Diversos fatores podem contribuir para o surgimento ou agravamento da síndrome do olho seco:

  • Idade avançada
  • Alterações hormonais (como menopausa ou uso de anticoncepcionais)
  • Diabetes mellitus
  • Doenças autoimunes, como Síndrome de Sjögren e lúpus
  • Uso excessivo de telas (reduz o número de piscadas por minuto)
  • Climas secos ou poluídos
  • Uso frequente de lentes de contato
  • Cirurgias oculares prévias
  • Uso contínuo de medicamentos (como anti-histamínicos, diuréticos, antidepressivos)

Diagnóstico

O diagnóstico deve ser feito por um oftalmologista, que avalia os sintomas e realiza testes como:

  • Teste de Schirmer (mede a produção de lágrimas)
  • Teste do tempo de ruptura do filme lacrimal
  • Corantes oculares para identificar áreas de lesão
  • Meibografia para examinar as glândulas de Meibômio
  • Questionários de sintomas, como o OSDI

Tratamento e cuidados indicados

O tratamento varia conforme a causa e a gravidade da síndrome. Pode incluir:

Colírios lubrificantes

São os mais utilizados. Ajudam a hidratar e proteger a superfície ocular, promovendo alívio dos sintomas.

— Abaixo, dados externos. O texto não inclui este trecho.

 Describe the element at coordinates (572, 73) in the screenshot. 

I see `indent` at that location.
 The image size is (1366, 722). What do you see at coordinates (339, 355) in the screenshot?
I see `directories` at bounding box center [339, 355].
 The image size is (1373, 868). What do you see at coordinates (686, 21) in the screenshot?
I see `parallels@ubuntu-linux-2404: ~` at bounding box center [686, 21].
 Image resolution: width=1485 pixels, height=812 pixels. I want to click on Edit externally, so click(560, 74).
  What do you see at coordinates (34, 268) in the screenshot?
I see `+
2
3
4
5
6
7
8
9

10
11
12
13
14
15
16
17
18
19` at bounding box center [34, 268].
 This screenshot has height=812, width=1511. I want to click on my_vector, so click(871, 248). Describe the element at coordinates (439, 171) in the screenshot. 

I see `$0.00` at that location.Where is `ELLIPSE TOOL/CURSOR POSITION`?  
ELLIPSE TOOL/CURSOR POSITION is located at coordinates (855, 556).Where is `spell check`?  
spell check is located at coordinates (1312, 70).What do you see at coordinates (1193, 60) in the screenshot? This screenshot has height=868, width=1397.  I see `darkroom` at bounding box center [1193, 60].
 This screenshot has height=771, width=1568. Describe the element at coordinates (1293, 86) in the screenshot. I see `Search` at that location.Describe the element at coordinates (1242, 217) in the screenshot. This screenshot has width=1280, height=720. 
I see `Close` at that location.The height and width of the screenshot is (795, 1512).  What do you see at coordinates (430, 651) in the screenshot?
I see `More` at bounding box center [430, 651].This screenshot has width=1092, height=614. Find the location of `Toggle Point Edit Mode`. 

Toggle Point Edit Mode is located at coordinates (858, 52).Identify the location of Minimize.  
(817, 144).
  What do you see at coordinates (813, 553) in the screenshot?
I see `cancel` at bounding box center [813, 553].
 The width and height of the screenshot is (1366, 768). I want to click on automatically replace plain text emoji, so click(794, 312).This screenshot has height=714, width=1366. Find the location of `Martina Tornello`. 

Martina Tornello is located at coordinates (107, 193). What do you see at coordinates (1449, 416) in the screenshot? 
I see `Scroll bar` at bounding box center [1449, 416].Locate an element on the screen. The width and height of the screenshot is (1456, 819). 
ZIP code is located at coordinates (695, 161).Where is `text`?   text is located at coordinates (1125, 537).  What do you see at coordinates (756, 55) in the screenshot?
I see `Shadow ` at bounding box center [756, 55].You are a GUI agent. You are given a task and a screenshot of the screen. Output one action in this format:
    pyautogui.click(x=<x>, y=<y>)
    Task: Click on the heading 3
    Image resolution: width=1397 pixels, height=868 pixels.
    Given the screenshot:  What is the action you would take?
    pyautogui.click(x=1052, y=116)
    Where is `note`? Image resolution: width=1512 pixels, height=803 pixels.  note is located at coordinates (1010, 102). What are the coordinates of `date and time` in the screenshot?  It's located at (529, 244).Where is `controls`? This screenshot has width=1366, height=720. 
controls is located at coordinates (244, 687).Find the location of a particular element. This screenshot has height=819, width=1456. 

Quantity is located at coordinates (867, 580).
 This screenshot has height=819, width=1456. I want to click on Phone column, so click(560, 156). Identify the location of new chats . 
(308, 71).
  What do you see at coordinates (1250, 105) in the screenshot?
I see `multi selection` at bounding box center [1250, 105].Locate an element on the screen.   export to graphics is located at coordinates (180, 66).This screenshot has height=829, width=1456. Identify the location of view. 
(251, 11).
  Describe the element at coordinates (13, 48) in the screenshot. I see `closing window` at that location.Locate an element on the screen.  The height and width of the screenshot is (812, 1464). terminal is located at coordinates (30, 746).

Colírios anti-inflamatórios

Em casos de inflamação persistente, o oftalmologista pode recomendar corticoides tópicos, ciclosporina ou lifitegraste.

Higiene palpebral

Essencial para quem tem blefarite ou disfunção das glândulas de Meibômio. Pode envolver compressas mornas, massagens palpebrais e limpeza com loções específicas.

Procedimentos médicos

  • Plugues de oclusão: inseridos nos canais lacrimais para reduzir a drenagem da lágrima
  • Luz pulsada intensa (IPL): melhora a função das glândulas de Meibômio
  • Séruns regeneradores: como soro autólogo em casos graves

Ativos que auxiliam no tratamento

Ácido hialurônico

Retém a umidade e promove alívio da irritação ocular. Usado em colírios e soluções oftálmicas.

Melatonina

Estudos mostram que pode aumentar a produção de lágrimas e reduzir inflamações na superfície ocular.

Coenzima Q10

Quando associada ao ácido hialurônico, melhora a regeneração da córnea e alivia o estresse oxidativo.

Ácido alfa-lipoico

Potente antioxidante, protege as células oculares, especialmente em diabéticos.

Vitaminas A, C, D e E

Ajudam na regeneração, redução de inflamação e combate ao estresse oxidativo.

Ácidos graxos (ômega 3 e 6)

Têm ação anti-inflamatória e melhoram a qualidade da camada lipídica da lágrima.

Probióticos

Ajudam no equilíbrio da microbiota intestinal, que pode influenciar a inflamação sistêmica e ocular.


Hábitos que ajudam na prevenção

  • Pisque com frequência ao usar telas
  • Evite ambientes com ar-condicionado excessivo
  • Use óculos de proteção contra vento e poeira
  • Hidrate-se bem e mantenha alimentação rica em nutrientes
  • Faça pausas frequentes ao usar computador ou celular (regra 20-20-20)
  • Consulte o oftalmologista regularmente

Conclusão

A síndrome do olho seco é uma condição cada vez mais comum no mundo moderno. Mas, com diagnóstico correto, hábitos saudáveis e uso de ativos adequados, é possível manter os olhos saudáveis e confortáveis. Fique atento aos sinais e procure um especialista ao menor sinal de incômodo ocular. Sua visão agradece!


📚 Referências

  1. Stapleton, F. et al. The definition and classification of dry eye disease: Report of the TFOS DEWS II. Ocular Surface, 2017.
  2. Barabino, S. et al. Role of inflammation in dry eye disease: clinical aspects and treatment. Ocular Surface, 2012.
  3. Chen, Y. et al. Efficacy of coenzyme Q10 and hyaluronic acid eye drops in dry eye disease: A randomized controlled trial. J Clin Med, 2020.
  4. Panahi, Y. et al. Omega-3 fatty acids in dry eye syndrome: A randomized, double-blind, placebo-controlled trial. Med Hypotheses, 2015.
  5. Alves, M. et al. Vitamin D deficiency and dry eye syndrome. Clin Exp Ophthalmol., 2016.
  6. Dinan, T. G., Cryan, J. F. Microbiota–gut–brain axis: from neurodevelopment to behavior. Gut Microbes, 2012.